▶ **Exercise 1**
According to the passage, at which theater did the writer see Tim Dillion live?
▶ **Exercise 2**
Reproduce the part of the passage that begins at the words "When I tell" and stops after "out of frustration.".

▶ **Passage**
[Begin]
While I am a secret fan of “The often rivaled, never equaled” (god, I’m such a nerd) The Dallas Cowboys Cheerleaders, and this is also a secert reality tv show obsession that I’m now admitting to. However, I remember waiting in line for 2 hours (I couldn’t believe Jon was even tolerating it, he wasn’t a fan of them like I was), and it was the best. Just to truly be among people who enjoy the same, weird, neiche thing as you do and you can be open about the fact that you’re essentially “fan-girling” about an obscure television show ha-ha, the sight was one to be seen. Only because it’s Ohio though.

Anyways, it was the best moment ever, they did NOT disappoint in any way, shape, or form. They were exactly as goofy and as lighthearted as they were on T.V. and despite the long line, I got to meet them in a time in my life when I was so sad and depressed all the fucking time, like that was right before our relationships ended, and the stress was invariably becoming much worse to the point where I couldn’t LIVE in the chaos anymore. I needed the emotional torture to stop, the obligation he felt he was entitled to when it came to having sex with me, in hindsight, wasn’t cool, and alienating me from my friends and family, red flag, at the very least. Especially now that I’m with my husband and it feels weird that he doesn’t do that any of that (really the oppposite haha), I’m being the proverbial “pervert” now and I kind of resent him for that because I just EXPECT all men to be like this and I’m not entirely sure they are (idk my husbands friend made me skeptical). This experience I would attribute as life-defining because it helped me break through a lot of that depression I was feeling. Plus how awesome is it that they are the same people as they portray themselves to be on T.V. as they are in person? That’s happened with every cast member or influencer that I just really relate with. They’re really bubbly, funny, and down to earth guys, and I think that is what was the icing on the cake. Best birthday tradition.

Azn is in the original of this picture as well, however Jon and I were in between the both of them, and I got lucky becasueI waited in line for Famtruck, so naturally, I just cropped him out. Sorry Azn lol.

The Tim Dillion Comedy Special at Taft Theatre located in Cincinnati, Ohio.

The second thing that I became excited about recently was probably seeing Tim Dillion live at the Taft Theatre in Cincinnati with my husband for a date night.

When I tell you that there are VERY few celebrities, influencers, artists, or comedians that make me incredibly happy, whose content I throroughly enjoy, and all of it to boot. He’s like Chris Farley for the modern day millenial, except he doesn’t have to hide in the closet, society hardly cares if you’re gay anymore. It’s not as tabboo a subject as it used to be, especially here in the Midwest.

What made it just as exciting if not more, it was the first time since my husband and I had our daughter that we had a day, no! A whole night to ourselves, with each other, and be able to enjoy one anothers company in almost 3 years. It was a little funny because my husband and I don’t REALLY handle stress all that well, and as you can imagine, a 3-year-old little girl doesn’t scream, “calm environment,” and it has the potential to make ourselves hate eachother just out of frustration.

Tonight was different. We dropped our daughter off at my mothers, with no plans of picking her up after the show. The feeling was pure ecstasy, delight, relief, and excitedness as we got back in the car with NO CHILD. Honestly it felt like I was actually 18-years-old again, and we could do anything we wanted.
[End]
▶ **Collected material**
[Begin]
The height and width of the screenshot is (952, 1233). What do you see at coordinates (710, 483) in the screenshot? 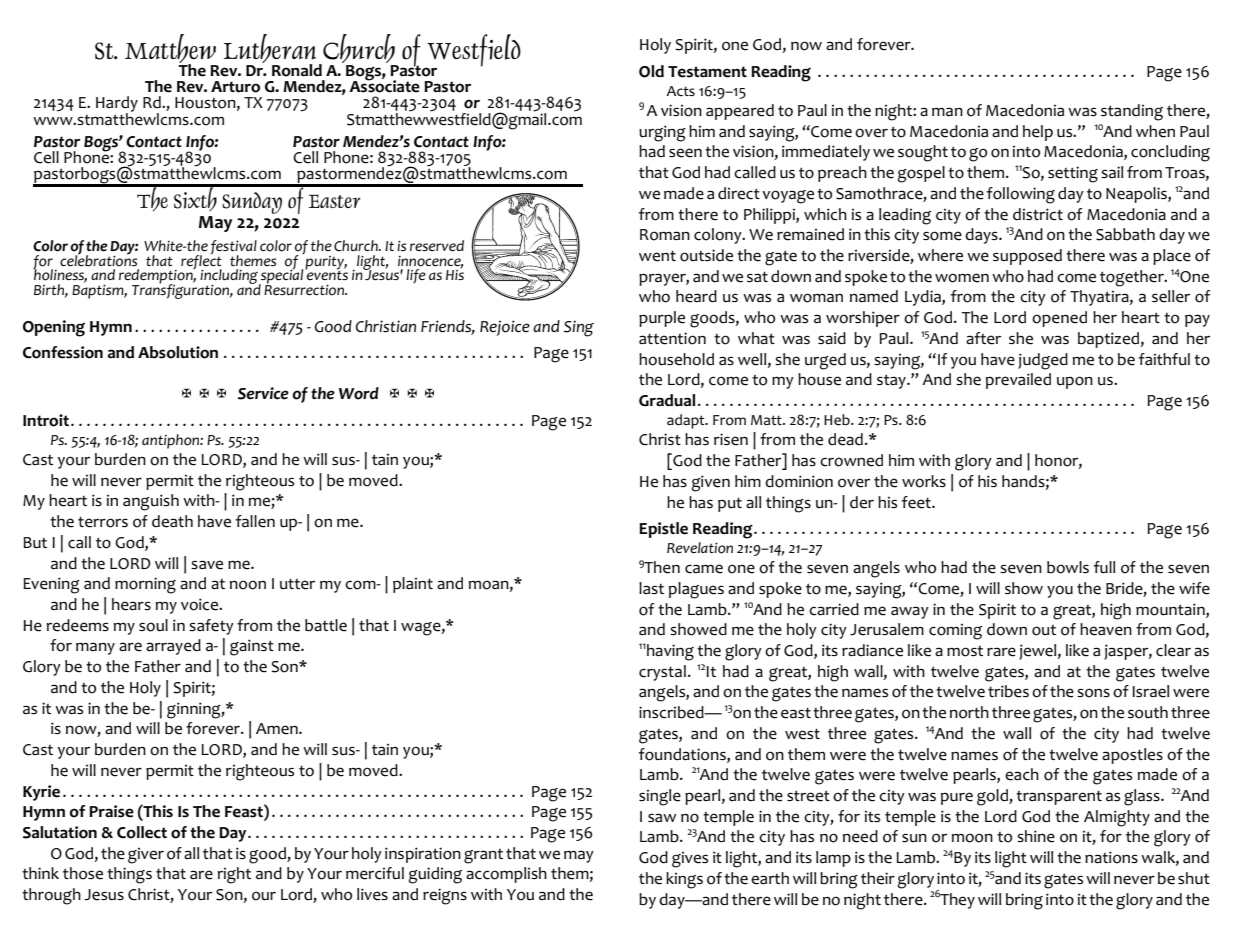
[End]
▶ **Exercise answer 1**
The Taft Theatre in Cincinnati, Ohio.

▶ **Exercise answer 2**
When I tell you that there are VERY few celebrities, influencers, artists, or comedians that make me incredibly happy, whose content I throroughly enjoy, and all of it to boot. He’s like Chris Farley for the modern day millenial, except he doesn’t have to hide in the closet, society hardly cares if you’re gay anymore. It’s not as tabboo a subject as it used to be, especially here in the Midwest.

What made it just as exciting if not more, it was the first time since my husband and I had our daughter that we had a day, no! A whole night to ourselves, with each other, and be able to enjoy one anothers company in almost 3 years. It was a little funny because my husband and I don’t REALLY handle stress all that well, and as you can imagine, a 3-year-old little girl doesn’t scream, “calm environment,” and it has the potential to make ourselves hate eachother just out of frustration.